Penyakit Yang Membanggakan
Ta’qid“Penyakit-penyakit itu namanya kesempitan, kedangkalan, kesepenggalan, kesementaraan, kepadatan, kekerdilan, dan bermacam-macam lagi yang sefamili”
Masyarakat di mana Markesot bertugas, tiga era silam, hampir sepenuhnya sudah ditenggelamkan oleh sejumlah penyakit yang mereka tidak pernah menyebutnya sebagai penyakit. Apalagi merasakannya. Mereka bahkan sangat menikmati, membanggakan dan mempertahankan mati-matian penyakit-penyakit yang mereka derita.
Dan sekarang ternyata semakin parah.

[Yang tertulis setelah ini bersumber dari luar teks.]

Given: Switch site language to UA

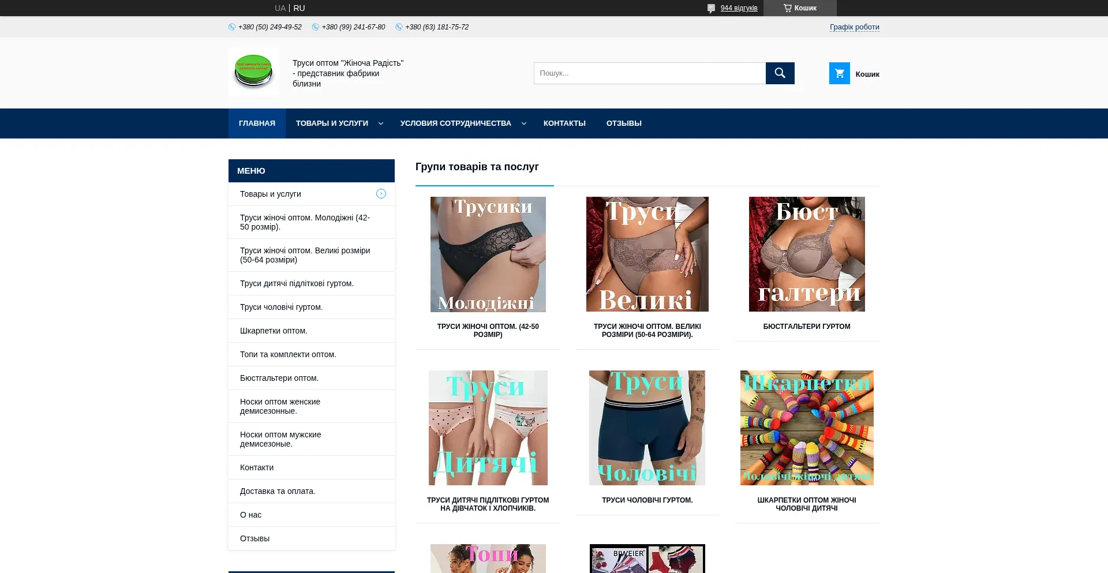Looking at the screenshot, I should pos(280,8).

Generasi pertama yang dikenai epidemic penyakit-penyakit itu masih berpikir dan melakukan sejumlah antisipasi atau perlawanan, dengan cara berpikir yang membedakan dan merentang jarak antara penyakit itu dengan gagasan-gagasan hidup sehat.
Generasi berikutnya sejak kecil sudah terbiasa mengidap penyakit itu, mampu mengantisipasinya, sanggup beradaptasi dan bahkan bisa menikmatinya – sehingga perlawanannya menurun, tidak sebagaimana yang terjadi pada generasi sebelumnya.
Generasi berikutnya lagi sudah ajur-ajer dengan penyakit-penyakit itu. Sudah menyatu. Sudah beranggapan bahwa kehidupan di dunia ini memang begitu. Mereka tidak memiliki lagi polarisasi pemikiran antara sehat dengan sakit. Yang sebenarnya penyakit itu mereka banggakan sebagai kesehatan.
Kalau ada siapa-siapa yang mencoba memberitahukan kepada mereka bahwa itu adalah penyakit, mereka tersinggung. Kemudian marah. Lantas menuduh bahwa yang memberitahukan itu adalah provokator, golongan sesat, kelompok sempalan, dan akhirnya: kafir, teroris. Mereka mengizinkan, gembira dan merestui para penyebar penyakit menghukum para teroris itu, bahkan didorong untuk memberantasnya sampai tuntas, membunuh dan memusnahkan mereka semua.
Penyakit-penyakit itu namanya kesempitan, kedangkalan, kesepenggalan, kesementaraan, kepadatan, kekerdilan, dan bermacam-macam lagi yang sefamili.
Para penyebar penyakit global menyuntikkan cairan, arus magnetik maupun kelas-kelas pendidikan, media, kursus-kursus, forum pencerahan, makalah, jurnal dan berbagai macam bentuk lagi — sehingga Bangsa Narapidana itu tidak mengenal kata ‘kesempitan’, sebab diperkenalkan sebagai ‘keluasan’.
Demikian pun kemunduran diinformasikan sebagai kemajuan.
Kehancuran di-iman-kan sebagai sukses.
Kedunguan diyakinkan sebagai kecanggihan.
Kebodohan dilabeli kepandaian.
Kehinaan dikibarkan sebagai kemuliaan.
Dunia sebagai akhirat.
Neraka sebagai sorga.
Bahkan lebih membumi lagi: hewan sebagai manusia.
Setan dilantik sebagai Khalifah.
Kemunafikan disebut moderat.
Perampokan disamarkan menjadi Demokrasi.
Cuci otak diperkenalkan sebagai Universitas.
Percetakan disebut Sekolahan.
Sekularisme disubversikan ke dalam terapan Agama.
Keserakahan disebut liberalisme.
Fir’aunisme diganti nama egalitarianisme.
Egosentrisme dibungkus kemerdekaan berbicara.
Keteguhan iman dikasih merk keras kepala.
Pemeliharaan martabat disebut konservatisme.
Berpikir mendasar dikutuk sebagai fundamentalisme.
Ayam berlaku sebagai ayam dikatakan rasisme.
Itik tak mau jadi bebek dibilang diskriminasi.
Kepatuhan kepada sunnah diklaim sempalan.
Mencari kedalaman hidup dianggap kesesatan.
Kesesatan disebut pengetahuan.
Kecurangan diajarkan sebagai ilmu.
Tipu muslihat dibukukan sebagai hukum.
Keserakahan disebut kesejahteraan.
Kerakusan dihadirkan sebagai kemakmuran.
Keadilan dijadikan alat utama penipuan.
Buruh dilantik sebagai tukang perintah.
Perusahaan diumumkan sebagai Negara….
Untunglah Markesot bukan penulis. Sebab akan habis kertasnya jika harus meneruskan kalimat-kalimat itu untuk dituliskan. Lebih untung lagi Markesot sangat tahan berpuasa untuk tidak semau-maunya mengungkapkan hal itu. Bisa-bisa ia dikeroyok oleh orang sekampung.